** begin INPUT RECORDS **

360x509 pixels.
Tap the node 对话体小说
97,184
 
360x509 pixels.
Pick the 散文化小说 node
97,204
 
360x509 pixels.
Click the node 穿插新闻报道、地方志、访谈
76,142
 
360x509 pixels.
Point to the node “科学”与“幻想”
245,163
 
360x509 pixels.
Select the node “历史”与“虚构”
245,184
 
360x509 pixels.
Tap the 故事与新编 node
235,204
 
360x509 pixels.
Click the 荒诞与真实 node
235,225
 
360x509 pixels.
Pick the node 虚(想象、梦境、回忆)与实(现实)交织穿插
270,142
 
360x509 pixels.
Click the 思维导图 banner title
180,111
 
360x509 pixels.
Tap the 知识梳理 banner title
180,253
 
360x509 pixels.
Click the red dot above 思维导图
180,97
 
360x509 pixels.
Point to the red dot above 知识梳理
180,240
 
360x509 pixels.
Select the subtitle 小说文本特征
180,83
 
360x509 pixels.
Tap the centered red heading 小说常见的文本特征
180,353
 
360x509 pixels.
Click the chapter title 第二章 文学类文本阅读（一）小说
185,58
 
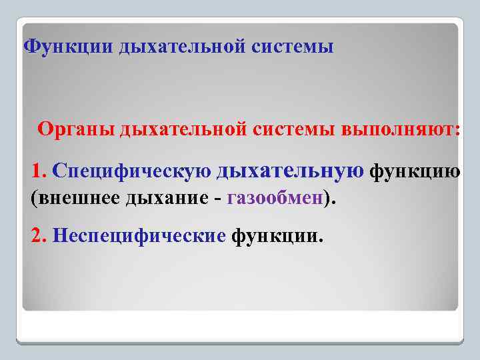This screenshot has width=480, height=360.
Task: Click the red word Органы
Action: pyautogui.click(x=76, y=129)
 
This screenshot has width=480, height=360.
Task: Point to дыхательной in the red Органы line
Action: pyautogui.click(x=183, y=129)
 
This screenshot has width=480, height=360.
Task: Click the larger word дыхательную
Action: pyautogui.click(x=290, y=171)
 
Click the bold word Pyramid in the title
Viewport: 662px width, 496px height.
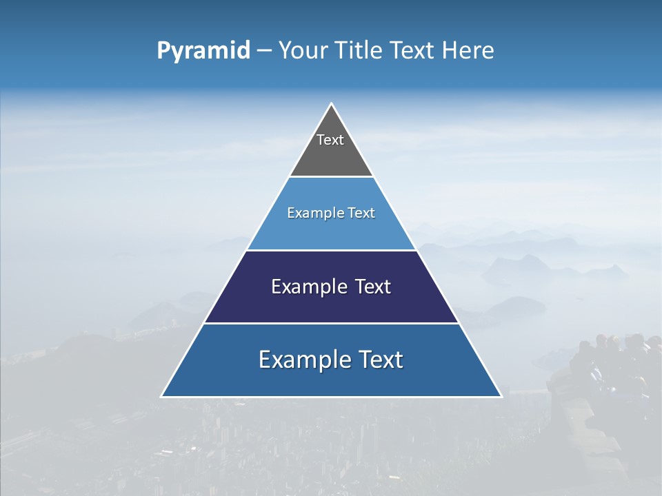pyautogui.click(x=203, y=51)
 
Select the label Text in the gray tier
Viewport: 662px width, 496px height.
pyautogui.click(x=330, y=140)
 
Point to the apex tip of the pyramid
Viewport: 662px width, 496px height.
pyautogui.click(x=331, y=104)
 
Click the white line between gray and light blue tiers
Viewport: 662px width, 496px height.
pyautogui.click(x=331, y=177)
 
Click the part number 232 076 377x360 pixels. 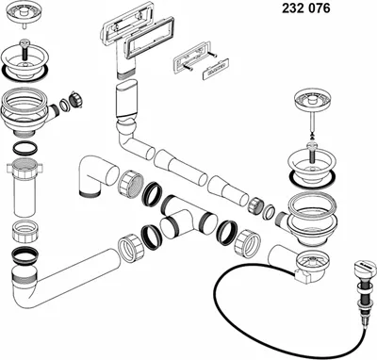(x=306, y=8)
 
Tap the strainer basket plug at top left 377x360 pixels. (x=24, y=14)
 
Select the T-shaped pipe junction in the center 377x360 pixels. (x=186, y=219)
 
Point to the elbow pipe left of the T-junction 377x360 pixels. (x=95, y=175)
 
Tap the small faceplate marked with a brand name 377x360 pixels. (x=215, y=68)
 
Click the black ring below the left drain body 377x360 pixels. (x=25, y=148)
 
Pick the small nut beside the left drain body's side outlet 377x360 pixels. (x=75, y=100)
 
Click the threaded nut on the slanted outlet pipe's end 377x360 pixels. (x=131, y=248)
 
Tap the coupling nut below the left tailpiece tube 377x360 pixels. (x=25, y=232)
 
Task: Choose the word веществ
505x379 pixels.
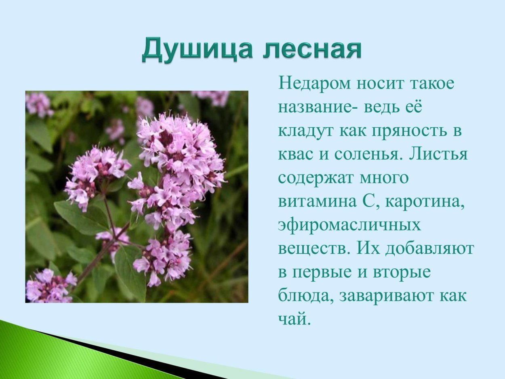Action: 314,248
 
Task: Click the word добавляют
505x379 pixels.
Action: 429,248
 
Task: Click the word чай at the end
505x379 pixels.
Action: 294,319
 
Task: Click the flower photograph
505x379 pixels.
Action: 137,197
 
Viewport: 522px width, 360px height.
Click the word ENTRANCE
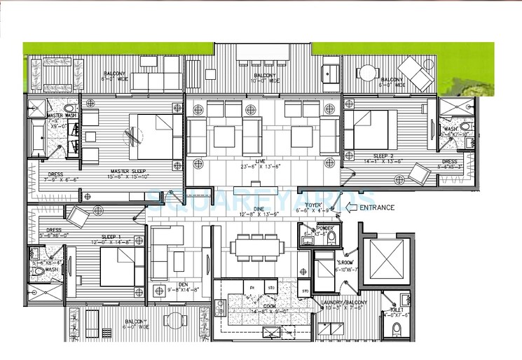click(x=376, y=207)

** end INPUT RECORDS **

Reproduce the material from its start through the line containing "Action: pyautogui.click(x=76, y=129)", including that line, and omit the pictures.

360x509 pixels.
Tap the node 对话体小说
97,184
 
360x509 pixels.
Pick the 散文化小说 node
97,204
 
360x509 pixels.
Click the node 穿插新闻报道、地方志、访谈
76,142
 
360x509 pixels.
Point to the node “科学”与“幻想”
245,163
 
360x509 pixels.
Select the node “历史”与“虚构”
245,184
 
360x509 pixels.
Tap the 故事与新编 node
235,204
 
360x509 pixels.
Click the 荒诞与真实 node
235,225
 
360x509 pixels.
Pick the node 虚(想象、梦境、回忆)与实(现实)交织穿插
270,142
 
360x509 pixels.
Click the 思维导图 banner title
180,111
 
360x509 pixels.
Tap the 知识梳理 banner title
180,253
 
360x509 pixels.
Click the red dot above 思维导图
180,97
 
360x509 pixels.
Point to the red dot above 知识梳理
180,240
 
360x509 pixels.
Select the subtitle 小说文本特征
180,83
 
360x509 pixels.
Tap the centered red heading 小说常见的文本特征
180,353
 
360x509 pixels.
Click the chapter title 第二章 文学类文本阅读（一）小说
185,58
 
This screenshot has width=480, height=360.
Task: Click the red word Органы
Action: pyautogui.click(x=76, y=129)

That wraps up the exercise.